Read the text below about Robert Cade's legacy, then say whether each of these statements agrees with it, answering yes or no and quoting the words of the text that decide it. 1. Cade and his wife moved to a different house after Gatorade became a financial success. 2. Cade and his team spent forty-three dollars on the first experimental batch of Gatorade. 3. Cade was named professor emeritus when he retired in 2004.

- _Excerpt_:

+--

Robert Cade - Legacy

Legacy

Through 2007, the University of Florida has realized over $150 million from its share of the Gatorade royalties. Cade and his associates' share of the royalties is undisclosed, the majority of their rights having been sold to Stokely-Van Camp. After the settlement, Cade continued to work for the university, and the college of medicine named him professor emeritus of nephrology upon his retirement in 2004. In April 2007, several months before his death, the University Athletic Association inducted Cade into the University of Florida Athletic Hall of Fame as an "honorary letter winner."

Gatorade, now owned by PepsiCo, is today sold in some eighty countries and over fifty various flavors. In stark contrast to the forty-three dollars that Cade and his team spent to make the first experimental batch of Gatorade in 1965, Gatorade prompted the evolution of a multi-billion dollar sports drink industry in the years that followed; as of 2007, over seven billion bottles of Gatorade were being sold annually in the United States. While he was surprised by its commercial success as a sports drink, Cade took greater pride in Gatorade's use in hospitals, in post-operative recovery and to treat diarrhea in children. Cade's other research included hypertension, exercise physiology, autism, schizophrenia and kidney disease. His research into carbo-loading substantiated the early claims of Swedish researchers, and he also invented a hydraulic football helmet that substantially reduced the risk of concussion to football players.

Cade was an active, lifelong member of the Lutheran church, and he was recognized by the church with its Wittenberg Award in 1991. He gave generously to many Lutheran colleges and organizations. In their later years, Cade and his wife established the Gloria Dei Foundation, an organization that makes grants to aid the "poor and underserved."

Cade was a talented violinist who sometimes played with local symphony orchestras. Cade acquired collections of more than thirty violins and more than sixty vintage Studebaker automobiles. He and his wife continued to live in the same Gainesville house that they owned before the financial success of Gatorade. On November 27, 2007, Cade died of kidney failure, at the age of 80, in Gainesville. He was survived by his wife Mary, their six children, twenty grandchildren and eight great-grandchildren.

The Cade Museum Foundation, established in 2004 and chaired by Cade's daughter, Phoebe Cade Miles, is raising funds to build The Cade Museum for Innovation and Invention in Gainesville, with a groundbreaking planned for 2015.

+--

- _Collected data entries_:
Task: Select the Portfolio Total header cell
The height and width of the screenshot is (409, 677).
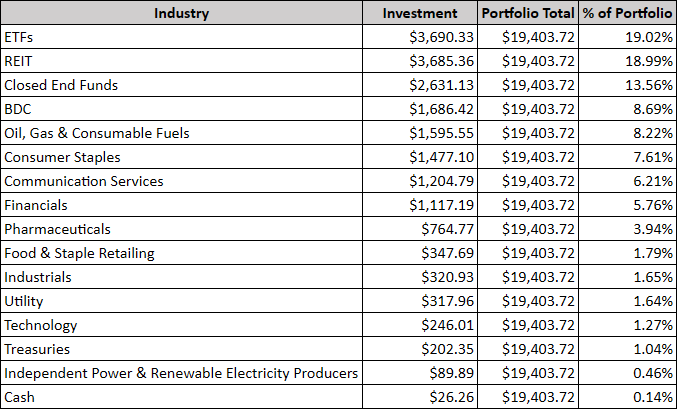Action: point(528,13)
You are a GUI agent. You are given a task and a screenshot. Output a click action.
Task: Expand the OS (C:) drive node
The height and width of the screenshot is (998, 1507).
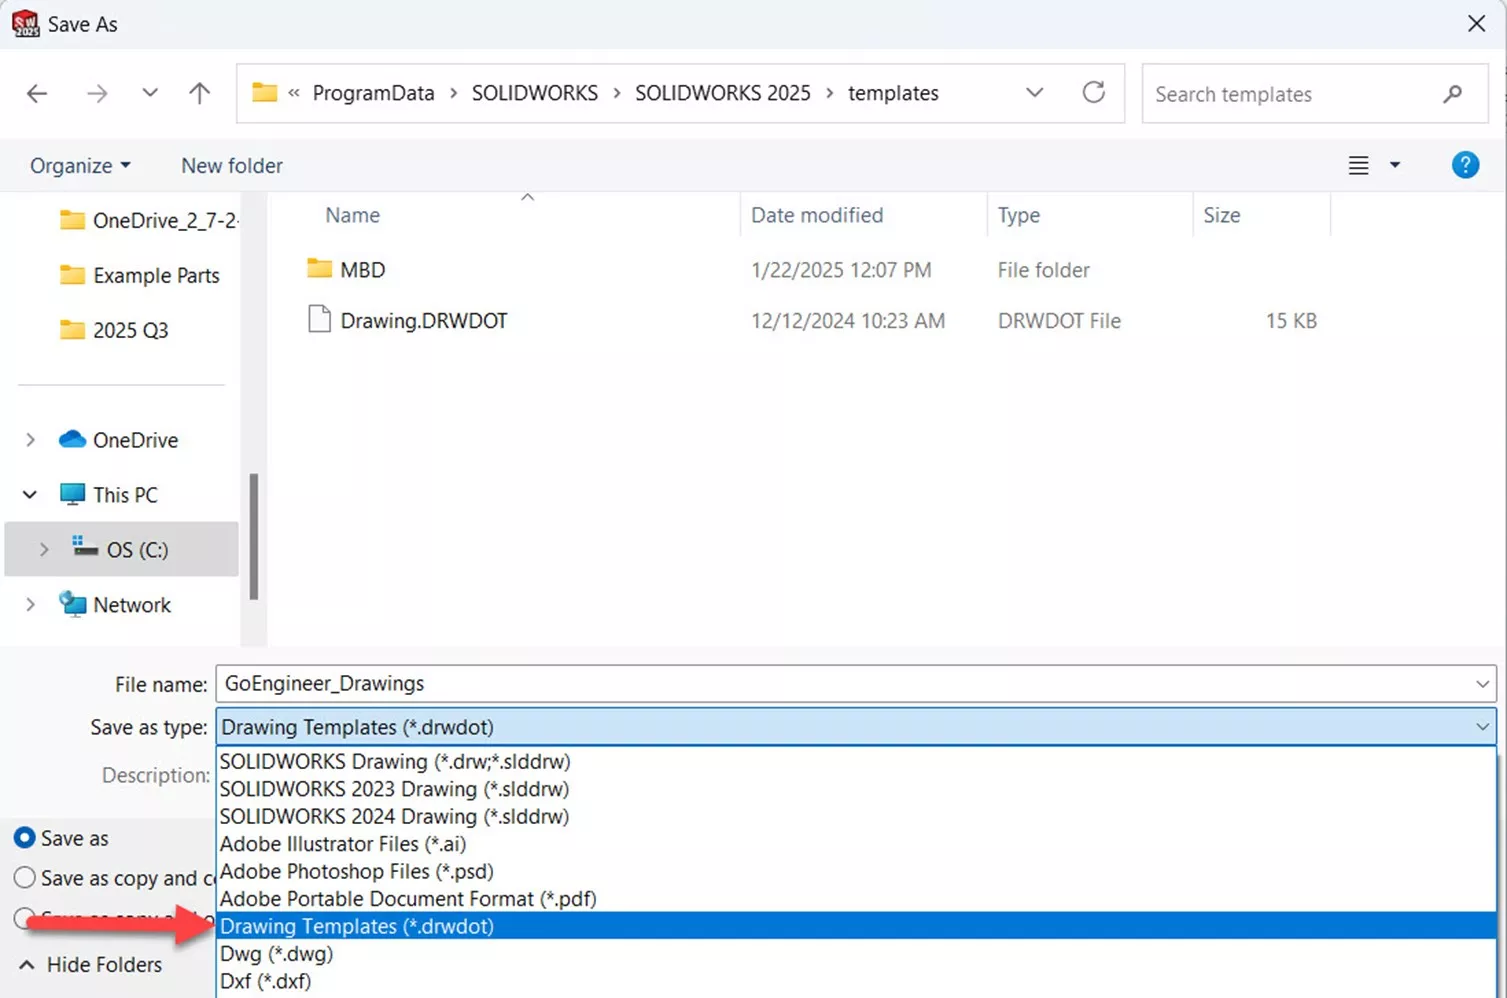click(x=43, y=549)
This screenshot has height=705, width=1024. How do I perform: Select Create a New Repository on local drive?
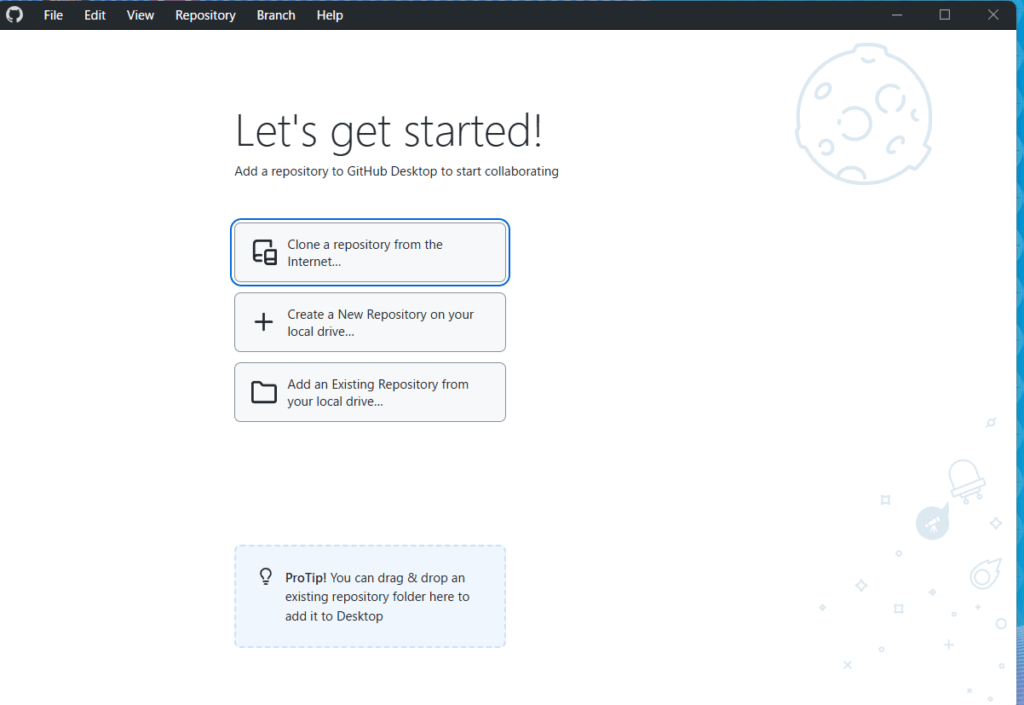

+--

- _Output for this exercise_:
1. No: "He and his wife continued to live in the same Gainesville house that they owned before the financial success of Gatorade."
2. Yes: "the forty-three dollars that Cade and his team spent to make the first experimental batch of Gatorade in 1965"
3. Yes: "the college of medicine named him professor emeritus of nephrology upon his retirement in 2004"